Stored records
□ □ □ □ □

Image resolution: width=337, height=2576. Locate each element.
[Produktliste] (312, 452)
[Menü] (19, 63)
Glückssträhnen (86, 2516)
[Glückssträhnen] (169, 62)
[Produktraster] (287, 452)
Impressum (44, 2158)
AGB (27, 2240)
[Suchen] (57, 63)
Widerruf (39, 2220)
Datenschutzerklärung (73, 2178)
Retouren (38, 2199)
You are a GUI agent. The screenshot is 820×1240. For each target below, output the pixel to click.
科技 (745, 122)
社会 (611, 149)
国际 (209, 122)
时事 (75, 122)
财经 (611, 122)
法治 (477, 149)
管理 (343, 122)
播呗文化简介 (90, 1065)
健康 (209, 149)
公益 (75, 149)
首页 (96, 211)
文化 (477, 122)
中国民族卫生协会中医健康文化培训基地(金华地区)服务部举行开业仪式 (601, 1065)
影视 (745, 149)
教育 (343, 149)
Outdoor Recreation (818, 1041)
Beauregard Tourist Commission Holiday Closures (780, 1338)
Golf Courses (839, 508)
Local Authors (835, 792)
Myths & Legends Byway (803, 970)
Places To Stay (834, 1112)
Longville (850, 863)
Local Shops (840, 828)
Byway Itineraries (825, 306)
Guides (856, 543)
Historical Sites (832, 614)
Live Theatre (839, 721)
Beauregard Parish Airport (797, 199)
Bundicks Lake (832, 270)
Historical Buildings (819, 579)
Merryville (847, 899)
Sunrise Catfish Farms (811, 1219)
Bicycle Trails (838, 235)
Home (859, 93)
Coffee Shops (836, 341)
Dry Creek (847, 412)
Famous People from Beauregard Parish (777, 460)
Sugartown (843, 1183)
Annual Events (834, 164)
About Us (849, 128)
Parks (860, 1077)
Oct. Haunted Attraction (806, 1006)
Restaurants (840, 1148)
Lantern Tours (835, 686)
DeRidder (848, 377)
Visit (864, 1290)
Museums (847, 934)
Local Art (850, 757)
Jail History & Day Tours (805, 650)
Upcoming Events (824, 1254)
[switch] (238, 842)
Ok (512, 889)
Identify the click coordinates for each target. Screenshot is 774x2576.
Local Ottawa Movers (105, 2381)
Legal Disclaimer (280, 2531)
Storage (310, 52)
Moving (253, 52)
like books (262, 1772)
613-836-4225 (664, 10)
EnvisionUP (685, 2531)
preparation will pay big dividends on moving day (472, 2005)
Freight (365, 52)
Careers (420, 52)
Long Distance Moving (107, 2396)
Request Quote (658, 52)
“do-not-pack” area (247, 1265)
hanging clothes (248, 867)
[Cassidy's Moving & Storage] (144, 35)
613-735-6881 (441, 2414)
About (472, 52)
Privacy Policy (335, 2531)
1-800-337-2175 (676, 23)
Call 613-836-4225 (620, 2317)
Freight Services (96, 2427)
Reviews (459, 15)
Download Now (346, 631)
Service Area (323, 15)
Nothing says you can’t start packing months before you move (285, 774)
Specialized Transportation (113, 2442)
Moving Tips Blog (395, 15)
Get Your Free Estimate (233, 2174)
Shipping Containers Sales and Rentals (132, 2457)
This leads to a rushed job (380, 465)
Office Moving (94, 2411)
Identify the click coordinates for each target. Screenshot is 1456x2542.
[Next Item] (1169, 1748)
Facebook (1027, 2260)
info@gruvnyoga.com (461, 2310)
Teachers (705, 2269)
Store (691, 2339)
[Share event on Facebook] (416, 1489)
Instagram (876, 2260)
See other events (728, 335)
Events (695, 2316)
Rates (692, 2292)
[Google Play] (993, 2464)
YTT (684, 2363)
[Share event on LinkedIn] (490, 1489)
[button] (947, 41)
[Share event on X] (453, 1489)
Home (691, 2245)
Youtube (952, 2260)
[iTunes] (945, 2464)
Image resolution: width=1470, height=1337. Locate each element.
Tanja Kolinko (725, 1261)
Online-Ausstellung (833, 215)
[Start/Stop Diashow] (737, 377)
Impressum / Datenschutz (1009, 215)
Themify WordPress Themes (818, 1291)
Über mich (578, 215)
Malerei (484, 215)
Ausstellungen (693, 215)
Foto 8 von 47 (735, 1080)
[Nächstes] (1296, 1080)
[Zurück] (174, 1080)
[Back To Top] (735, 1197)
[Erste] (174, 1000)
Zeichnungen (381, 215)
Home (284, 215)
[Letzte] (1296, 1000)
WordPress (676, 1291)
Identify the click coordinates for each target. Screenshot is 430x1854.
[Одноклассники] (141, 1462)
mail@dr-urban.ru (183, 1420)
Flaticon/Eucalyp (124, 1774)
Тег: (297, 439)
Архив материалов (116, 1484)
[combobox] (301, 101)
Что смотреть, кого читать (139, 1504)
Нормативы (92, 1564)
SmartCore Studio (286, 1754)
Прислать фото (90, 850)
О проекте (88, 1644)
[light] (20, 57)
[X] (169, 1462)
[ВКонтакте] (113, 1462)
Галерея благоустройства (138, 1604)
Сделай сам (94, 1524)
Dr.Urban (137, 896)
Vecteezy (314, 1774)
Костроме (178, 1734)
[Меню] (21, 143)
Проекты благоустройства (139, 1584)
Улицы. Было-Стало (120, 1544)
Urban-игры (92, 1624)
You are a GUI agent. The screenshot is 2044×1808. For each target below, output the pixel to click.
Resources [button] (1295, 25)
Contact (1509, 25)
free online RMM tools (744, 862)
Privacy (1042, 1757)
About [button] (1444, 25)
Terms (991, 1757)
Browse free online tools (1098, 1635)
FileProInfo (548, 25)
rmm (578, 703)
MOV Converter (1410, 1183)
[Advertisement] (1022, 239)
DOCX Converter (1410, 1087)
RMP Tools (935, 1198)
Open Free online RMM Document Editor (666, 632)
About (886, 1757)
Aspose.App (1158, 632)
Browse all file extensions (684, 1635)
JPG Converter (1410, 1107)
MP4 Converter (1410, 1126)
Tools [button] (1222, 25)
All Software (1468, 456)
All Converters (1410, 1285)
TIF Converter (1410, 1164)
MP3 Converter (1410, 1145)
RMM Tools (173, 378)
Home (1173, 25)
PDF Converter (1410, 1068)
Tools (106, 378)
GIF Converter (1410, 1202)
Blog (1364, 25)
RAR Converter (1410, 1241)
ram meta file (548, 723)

□ □ □ □ □

AIM OF THE TASK:
Return, with no change at all, every line in the entries above from the line containing "See other events (728, 335)" through the line containing "Urban-игры (92, 1624)".

EXERCISE RESPONSE:
See other events (728, 335)
Events (695, 2316)
Rates (692, 2292)
[Google Play] (993, 2464)
YTT (684, 2363)
[Share event on LinkedIn] (490, 1489)
[button] (947, 41)
[Share event on X] (453, 1489)
Home (691, 2245)
Youtube (952, 2260)
[iTunes] (945, 2464)
Image resolution: width=1470, height=1337. Locate each element.
Tanja Kolinko (725, 1261)
Online-Ausstellung (833, 215)
[Start/Stop Diashow] (737, 377)
Impressum / Datenschutz (1009, 215)
Themify WordPress Themes (818, 1291)
Über mich (578, 215)
Malerei (484, 215)
Ausstellungen (693, 215)
Foto 8 von 47 (735, 1080)
[Nächstes] (1296, 1080)
[Zurück] (174, 1080)
[Back To Top] (735, 1197)
[Erste] (174, 1000)
Zeichnungen (381, 215)
Home (284, 215)
[Letzte] (1296, 1000)
WordPress (676, 1291)
Identify the click coordinates for each target. Screenshot is 430x1854.
[Одноклассники] (141, 1462)
mail@dr-urban.ru (183, 1420)
Flaticon/Eucalyp (124, 1774)
Тег: (297, 439)
Архив материалов (116, 1484)
[combobox] (301, 101)
Что смотреть, кого читать (139, 1504)
Нормативы (92, 1564)
SmartCore Studio (286, 1754)
Прислать фото (90, 850)
О проекте (88, 1644)
[light] (20, 57)
[X] (169, 1462)
[ВКонтакте] (113, 1462)
Галерея благоустройства (138, 1604)
Сделай сам (94, 1524)
Dr.Urban (137, 896)
Vecteezy (314, 1774)
Костроме (178, 1734)
[Меню] (21, 143)
Проекты благоустройства (139, 1584)
Улицы. Было-Стало (120, 1544)
Urban-игры (92, 1624)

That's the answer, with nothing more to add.